Both the cases print false. Any explanations?

Was it helpful?

Solution

The strings are not as identical as you think. The first string contains forgotPwd while the second contains forgetPwd.

OTHER TIPS

because in 1st string you are having forgotPwd and in second forgetPwd . Difference is o and e

Your s1 is not a part of s2. forgotPwd

Check this.

String s1 = "/program/rest/user/forgotPwd/";
String s2 = "/program/rest/user/forgotPwd/test";
System.out.println(s1.startsWith(s2));
System.out.println(s2.startsWith(s1));

Output:

false
true

case 1 is obvious.
case 2 is false because s1 has "forgot" and s2 has "forget".

That's natural.

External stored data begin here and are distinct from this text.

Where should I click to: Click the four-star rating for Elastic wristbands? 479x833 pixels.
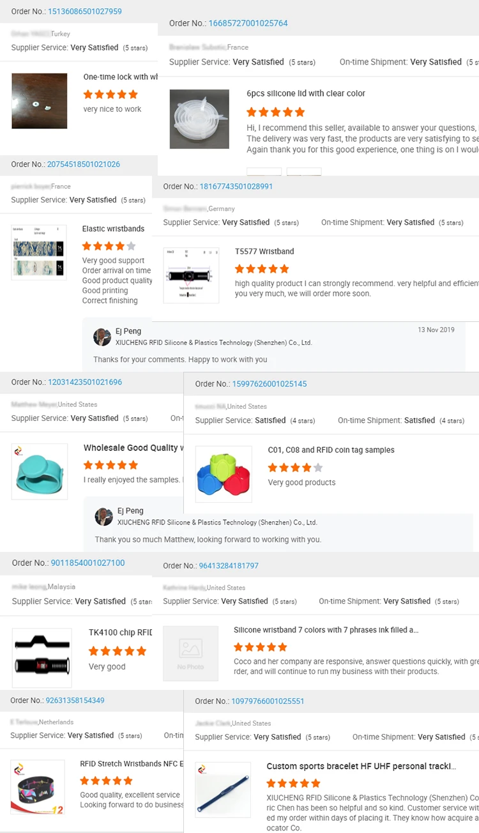tap(109, 246)
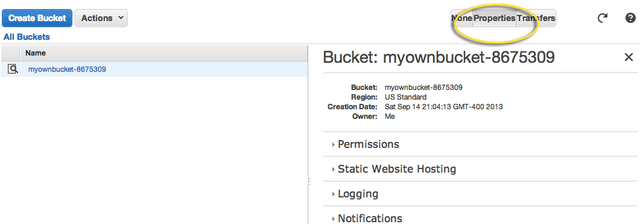Click the splitter handle between the panes

[308, 181]
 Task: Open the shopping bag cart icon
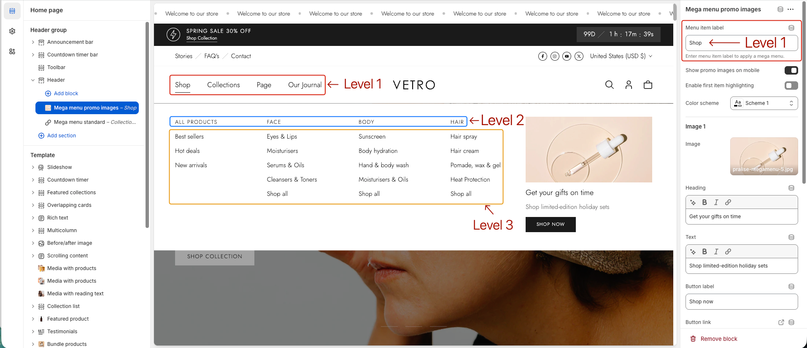(648, 85)
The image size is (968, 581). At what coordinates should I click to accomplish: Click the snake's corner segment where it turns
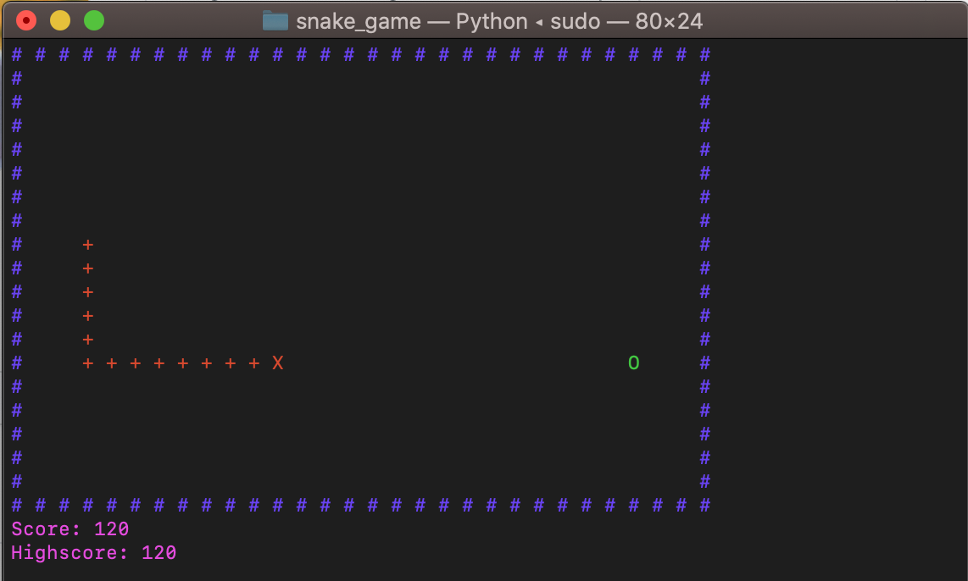click(x=87, y=363)
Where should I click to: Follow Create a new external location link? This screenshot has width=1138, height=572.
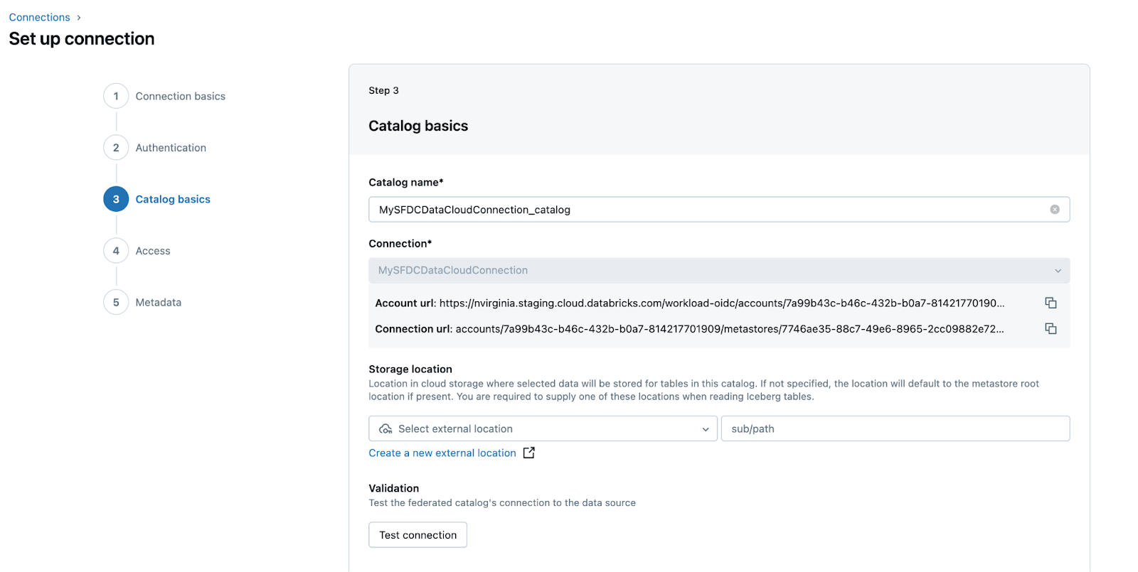point(442,453)
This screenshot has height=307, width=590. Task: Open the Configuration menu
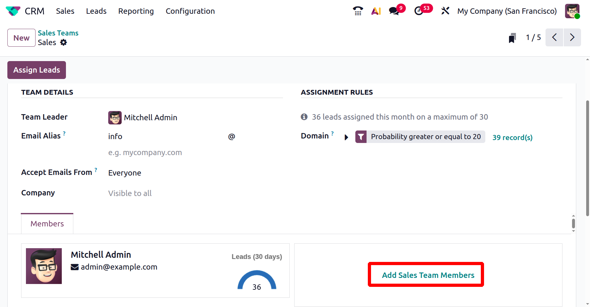click(x=190, y=11)
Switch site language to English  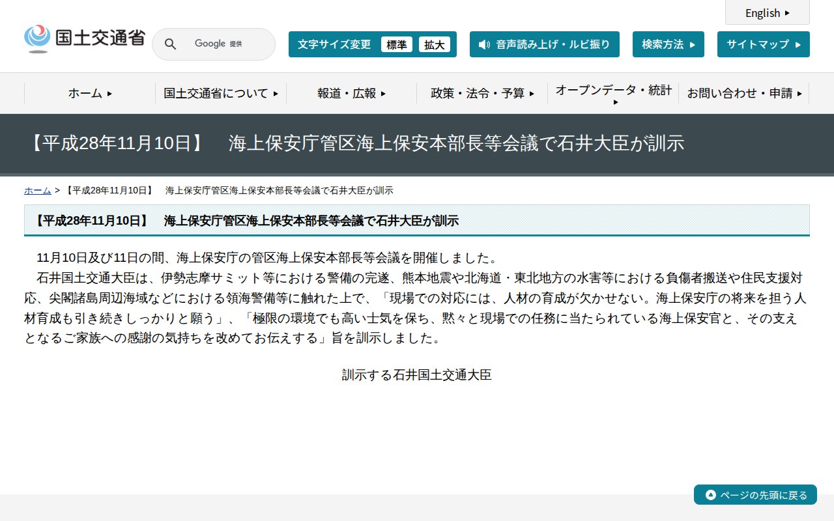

Look closer at your strings.

String s1 = "/program/rest/user/forgotPwd/";
String s2 = "/program/rest/user/forgetPwd/test";

s1 has the word forgotPwd, s2 has forgetPwd. There is 1 letter difference.

You have a typo in s2 it says:

String s2 = "/program/rest/user/forgetPwd/test";

and it should say:

String s2 = "/program/rest/user/forgotPwd/test";

Maybe you could try specifying an index of the form

        "Foobar".startsWith("bar", 3) 

which returns true. After checking your typos of course.